In the modern day, the idea of two Catholics debating the literal nature of the Eucharist is absurd. Today, it is a well established, official Church dogma, and so any Catholic who knows his religion will claim the Eucharist is literally the flesh and blood of Christ, denying his very senses on a weekly basis. But in the 800s A.D., this was not so.


In 831 A.D.,a Catholic monk by the name of Paschasius Radbertus published his book "De corpore et sanguine Christi" (Concerning Christ's Body and Blood), in which he argued that the bread and the wine, upon consecration by a priest, are miraculously transformed into the actual body and blood of Jesus Christ. Although he did not use the term "Transubstantiation" in his work, this is the name his view would eventually come to be known by.

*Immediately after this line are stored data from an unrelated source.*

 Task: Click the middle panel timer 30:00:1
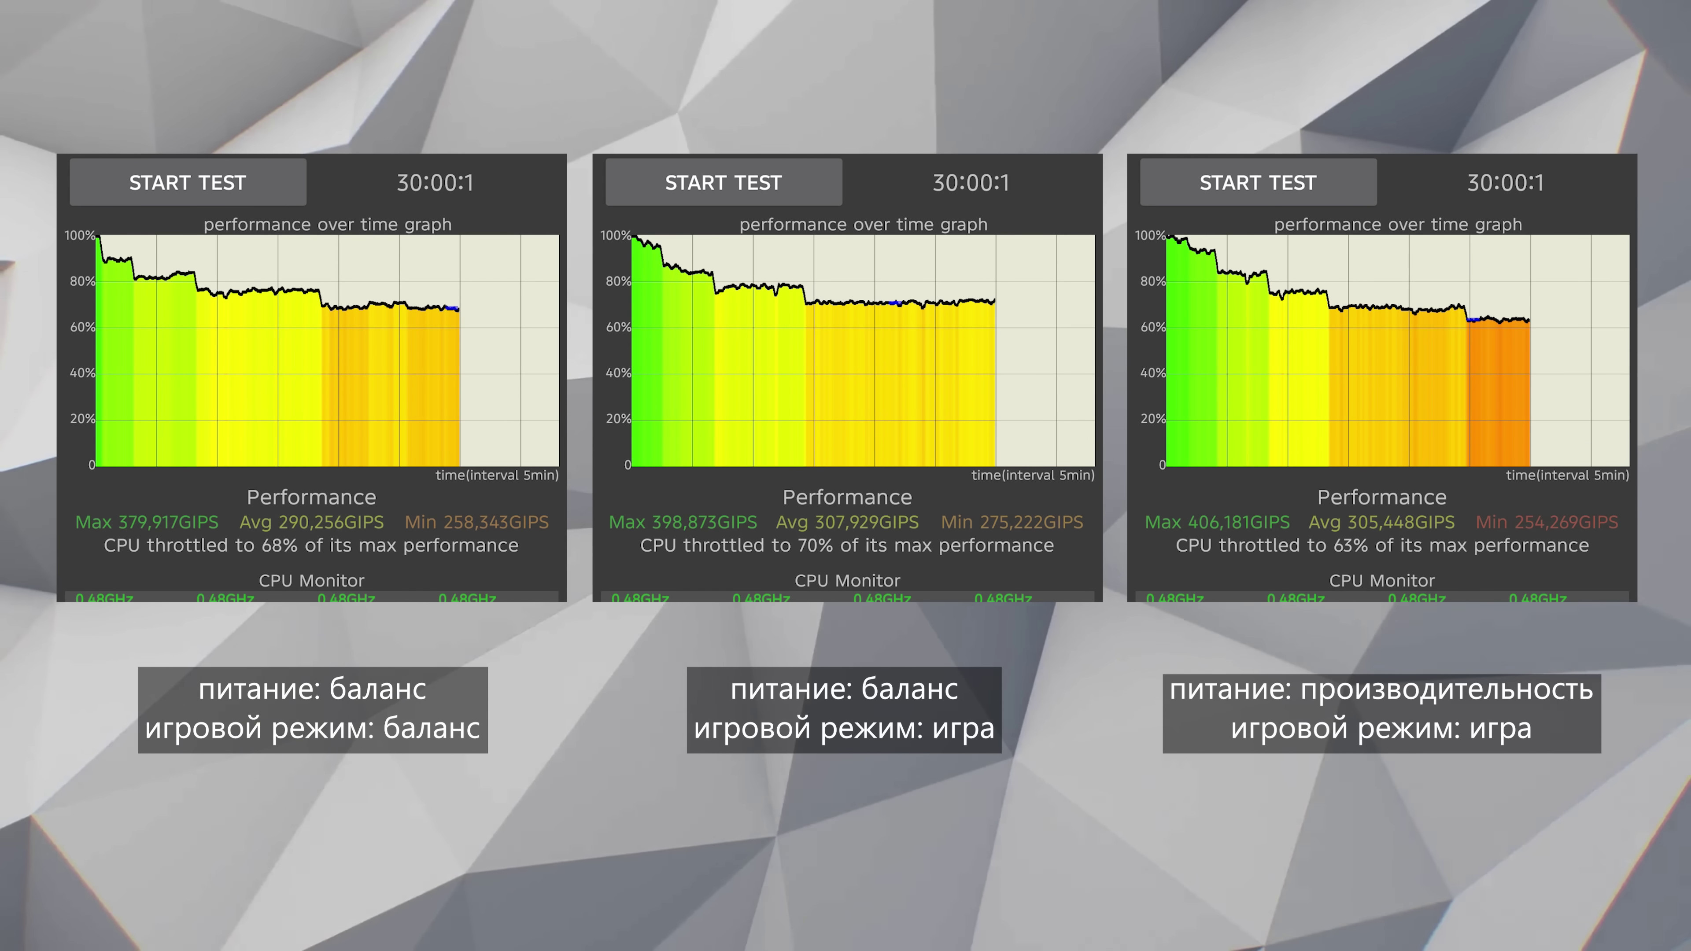[971, 183]
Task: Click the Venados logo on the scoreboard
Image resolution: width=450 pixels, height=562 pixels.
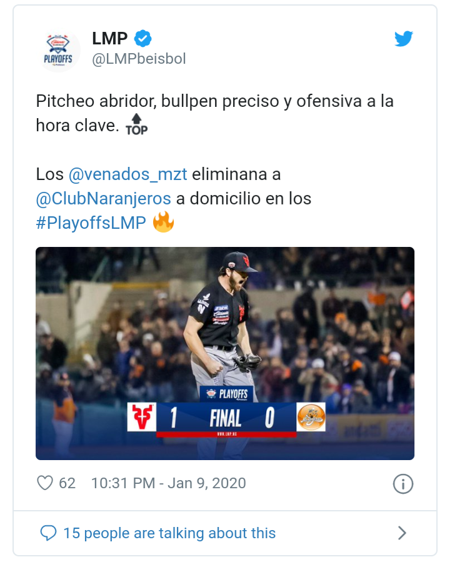Action: [141, 417]
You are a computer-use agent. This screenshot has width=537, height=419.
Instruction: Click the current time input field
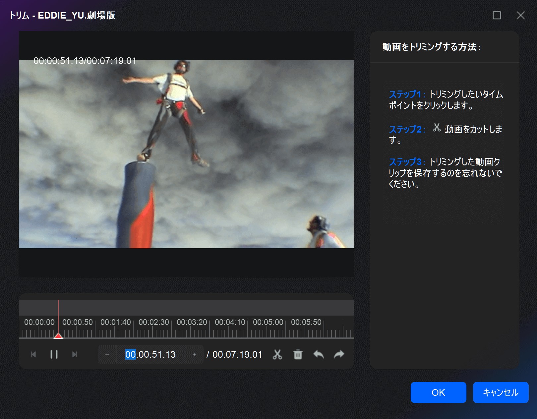pos(150,354)
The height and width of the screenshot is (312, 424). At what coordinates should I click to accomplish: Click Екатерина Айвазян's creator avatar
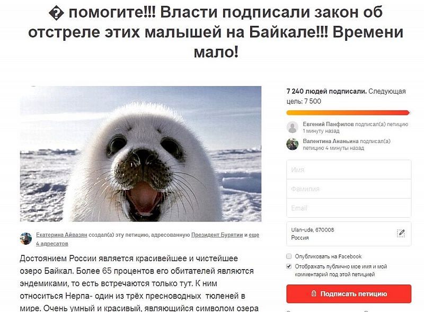(x=26, y=238)
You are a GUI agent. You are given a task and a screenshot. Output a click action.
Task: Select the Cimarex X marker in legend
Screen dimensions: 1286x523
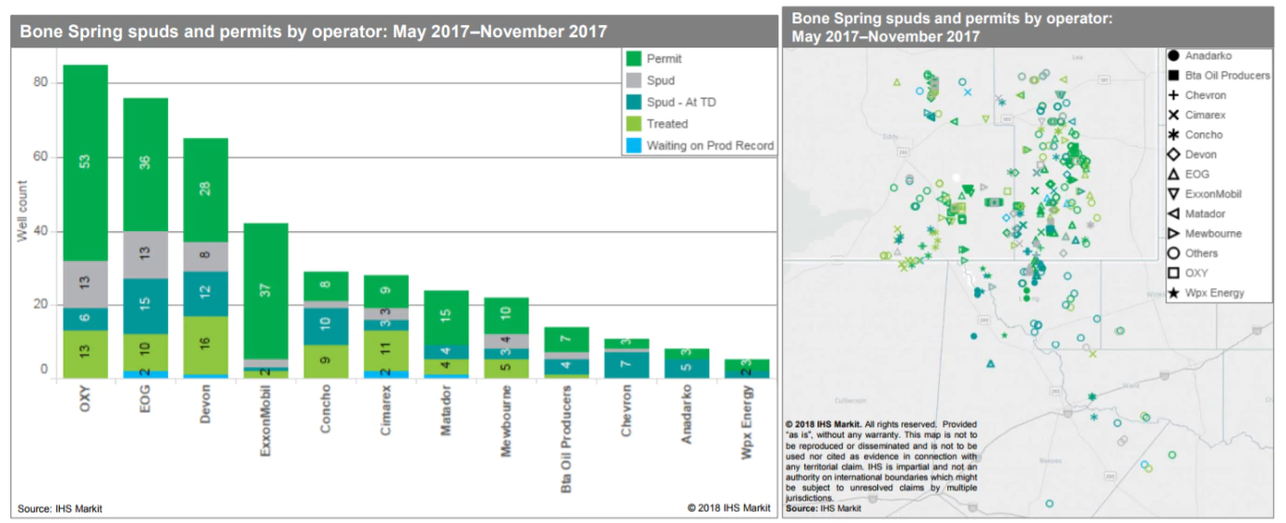click(x=1172, y=115)
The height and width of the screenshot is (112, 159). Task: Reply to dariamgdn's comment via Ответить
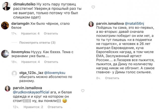click(x=51, y=33)
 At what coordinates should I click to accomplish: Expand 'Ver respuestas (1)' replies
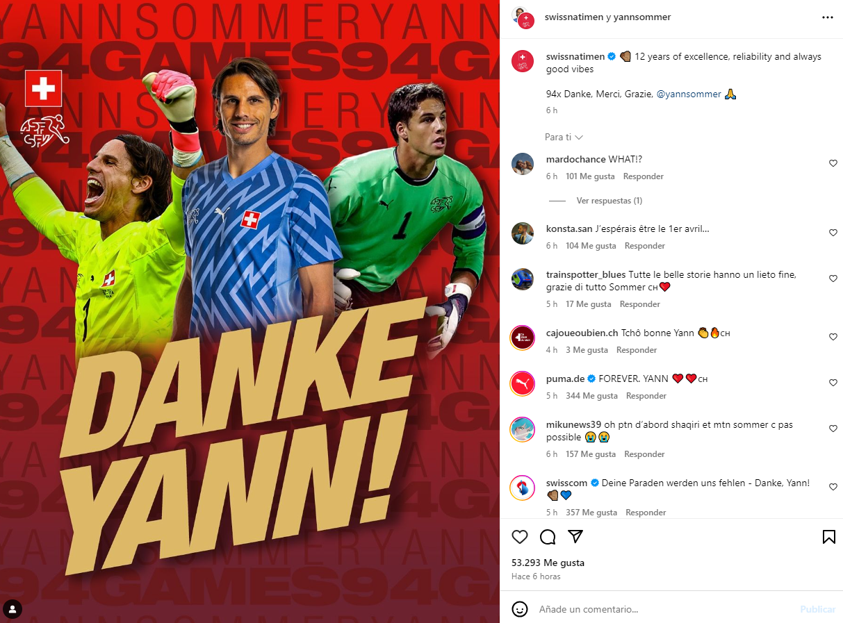pos(609,201)
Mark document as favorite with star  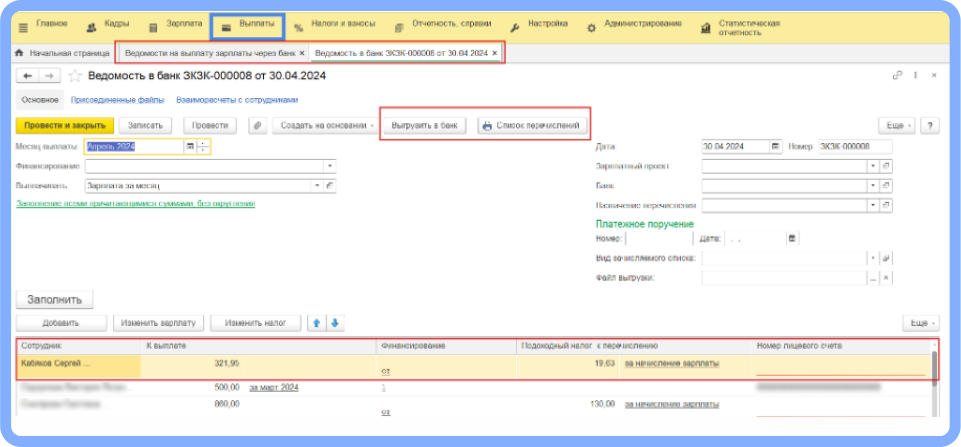(75, 76)
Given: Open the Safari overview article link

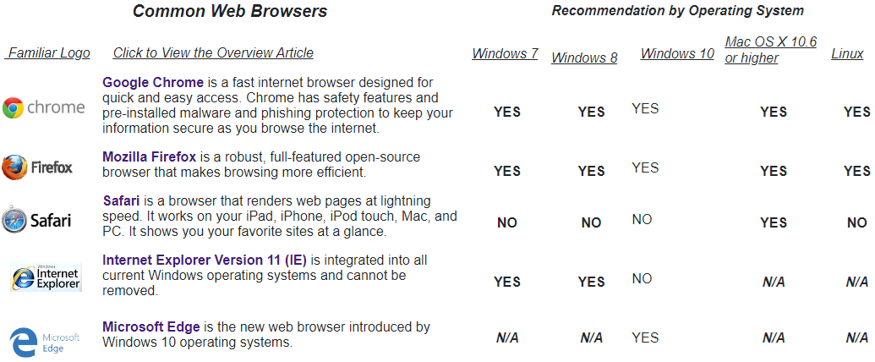Looking at the screenshot, I should (121, 200).
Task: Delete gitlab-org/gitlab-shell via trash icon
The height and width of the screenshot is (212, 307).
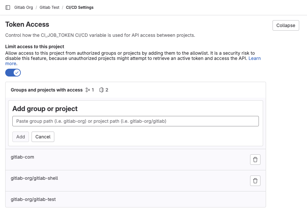Action: click(255, 180)
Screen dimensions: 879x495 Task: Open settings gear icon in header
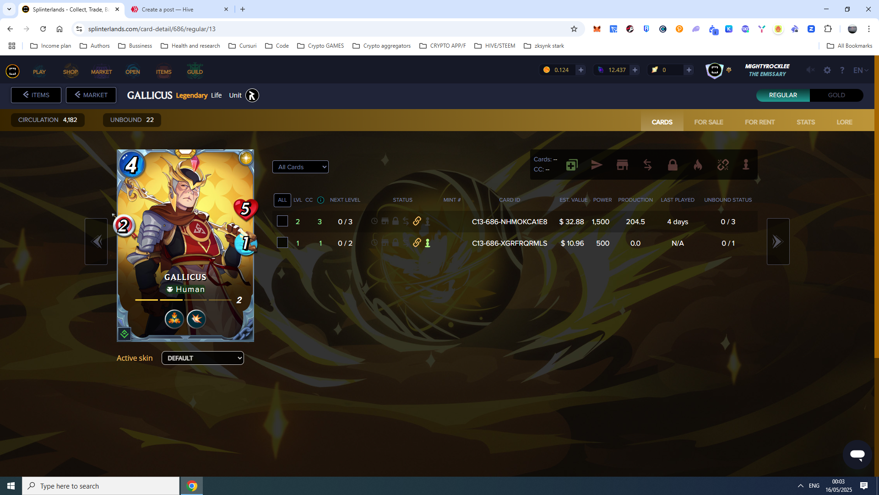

But Radbertus had many opponents, most notably a fellow monk by the name of Ratramnus. King Charles II wrote to Ratramnus, asking two questions: is Christ’s presence in the Eucharist only visible with the eyes of faith, or do our eyes actually see the body and blood of Christ? And is the body of Christ in the Eucharist the same as the one born of Mary, killed on a cross, raised to life, and sitting at the right hand of the Father? In response, Ratramnus published his own book, De corpore et sanguine Domini (Concerning the Body and Blood of the Lord), in which he argued for a view more in line with Luther's view of Consubstantiation. Much like basically any Church not related to Catholicism in some way or another, Ratramnus wrote "The bread and wine are the body and blood of Christ in a figurative sense", though he argued (and I would say correctly) that Christ is spiritually present whenever it is consumed by the faithful.


And so you see that the position of the Catholic Church, at that particular point in history, had not been firmly established. No modern monk of the Catholic faith could profess what Ratramnus did, especially since 200 years later, in 1059 A.D., the Lateran Synod posthumously condemned him as a heretic. His works were later added to the index of forbidden books (because, as we all know, the Catholic Church has a very nasty history of suppressing information contrary to their narratives), and finally, in 1215 A.D., the Fourth Lateran Council declared Transubstantiation an official dogma of the Catholic Church. Then, and only then, did there become one official Catholic dogma.


Of the two views espoused during the so-called "First Eucharistic Controversy", Ratramnus' view was more accurate. Radbertus believed, as modern Catholics do, that the bread is literally the same body of Christ, born of Mary 2,000 years ago. But literally everyone knows this is false, for the bread was made in a bakery, or a mill, or somewhere very recently, so close to our time that mould has not yet had time to set in. This is so obvious that Catholics, in order to agree with Radbertus and his ilk, must call it a "sacred mystery".


But in line with Ratramnus and his ilk, Christians are free to take a more Biblical position. The Bible clearly says it is bread, and from the Lord's own mouth on the day He instituted the practice, "fruit of the vine" ((Matthew 26:29; Mark 14:25; Luke 22:18). Thus, it can only be Christ's body and blood in a figurative sense, as surely as when a man says "this is my wife", showing not his wife, but a photo of her. Is the man married to a paper, or a woman? So also are we eating bread, and drinking wine, in remembrance of Christ, proclaiming His death until He comes. Thus, as they often do, when met with controversy, the Catholic Church took the wrong path, forever defining human error as infallible doctrine. Is this really the Church you trust to lead you to Heaven?